Records for this task:
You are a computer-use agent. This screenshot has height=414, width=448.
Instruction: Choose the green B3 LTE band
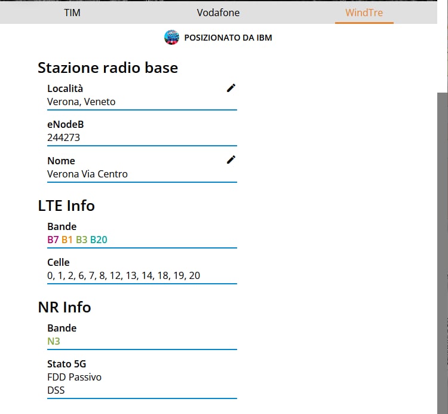coord(81,240)
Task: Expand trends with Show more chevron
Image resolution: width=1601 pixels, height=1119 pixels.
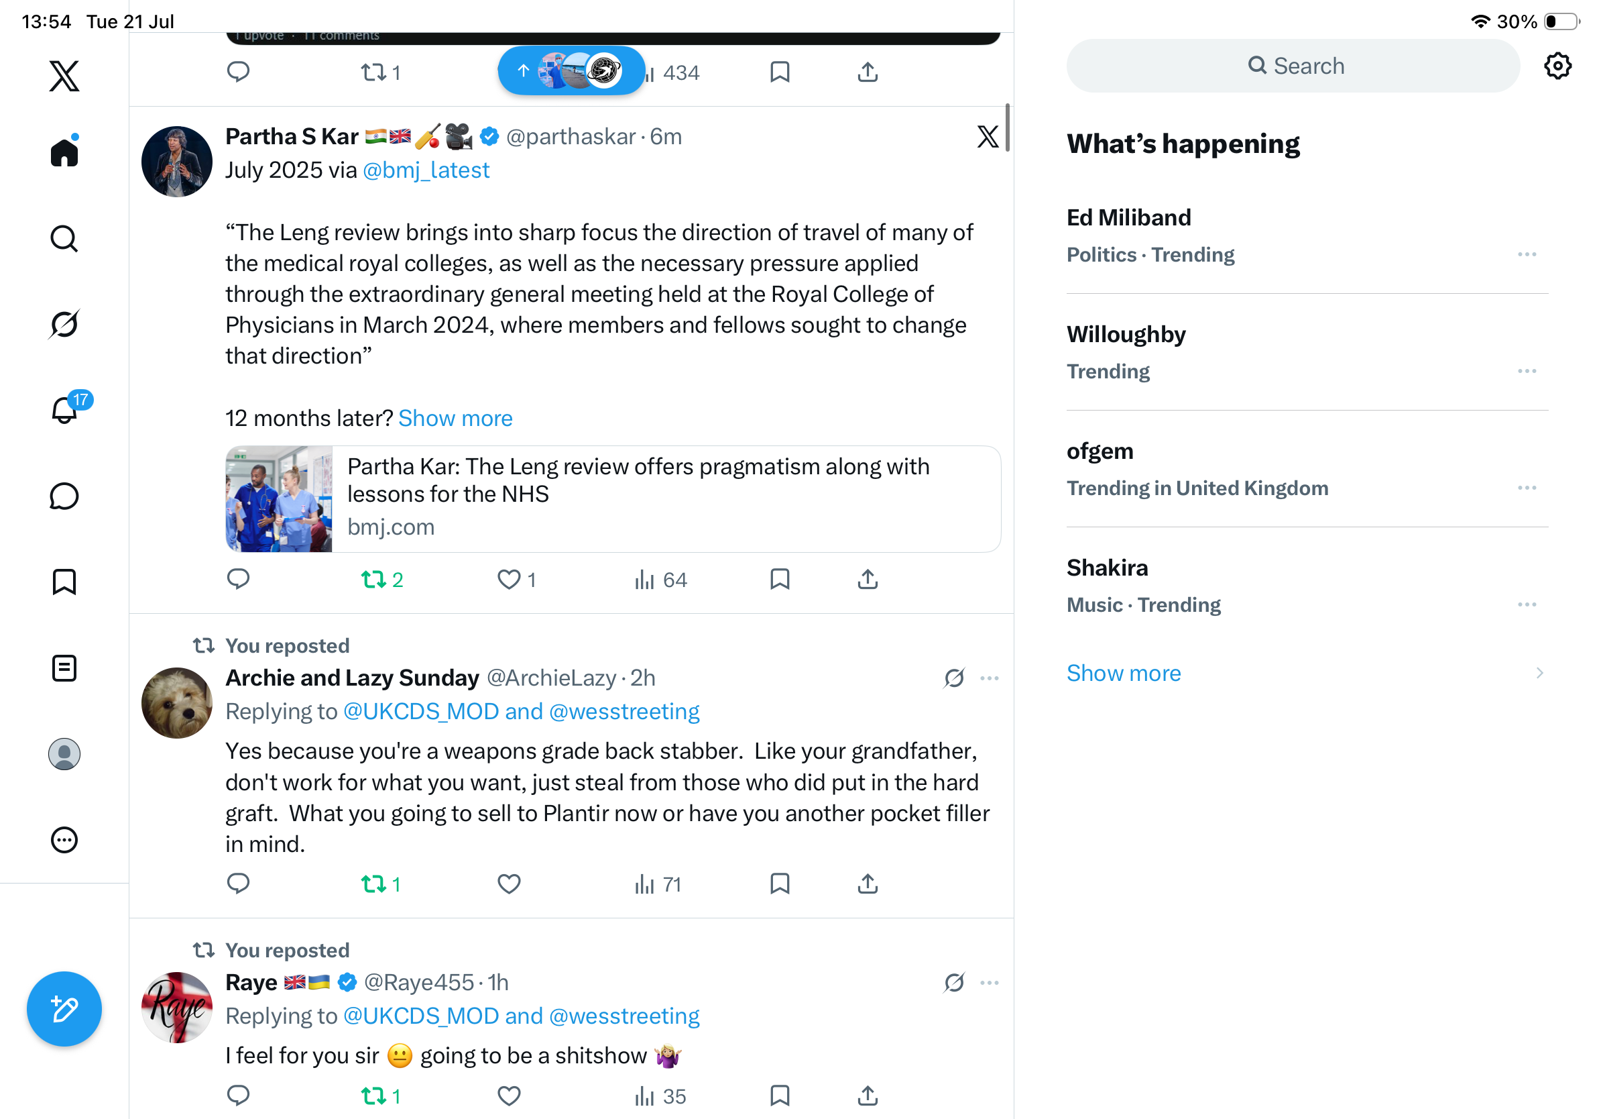Action: (1539, 673)
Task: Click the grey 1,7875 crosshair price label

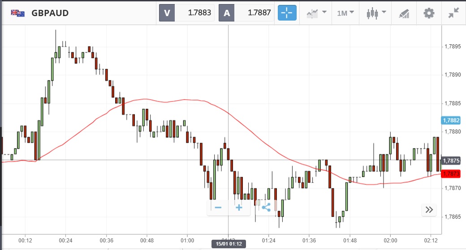Action: (x=451, y=161)
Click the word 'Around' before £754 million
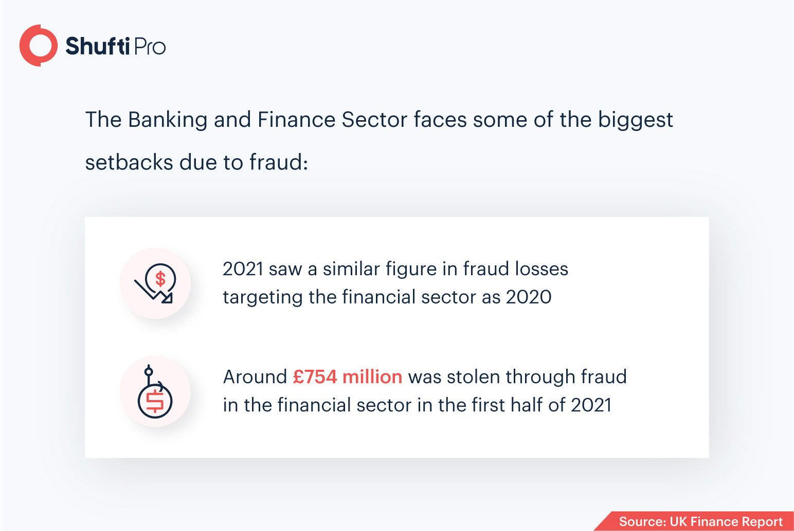Screen dimensions: 794x531 pos(255,377)
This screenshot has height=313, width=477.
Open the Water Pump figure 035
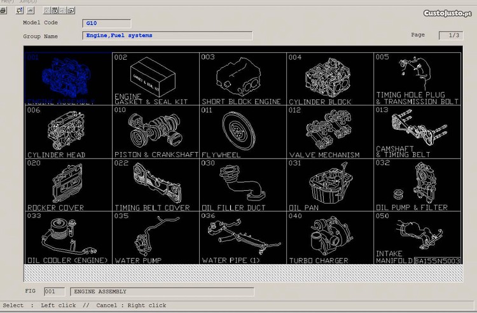click(155, 237)
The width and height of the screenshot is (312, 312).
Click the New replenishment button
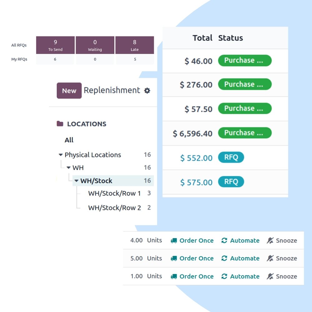[69, 90]
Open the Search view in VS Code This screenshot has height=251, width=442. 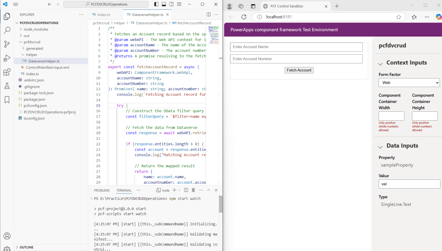point(7,30)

Problem to solve: Please output the listing above exactly from its first line through the line with "This screenshot has height=313, width=477.", both included, and nothing beyond that line. Omit pictures.

Answer box:
You are a computer-use agent. This screenshot has height=414, width=448.
Instruction: Choose the green B3 LTE band
coord(81,240)
Task: Expand trends with Show more chevron
Image resolution: width=1601 pixels, height=1119 pixels.
Action: (1539, 673)
Task: Click the grey 1,7875 crosshair price label

Action: (x=451, y=161)
Click the word 'Around' before £754 million
Screen dimensions: 794x531 pos(255,377)
This screenshot has height=313, width=477.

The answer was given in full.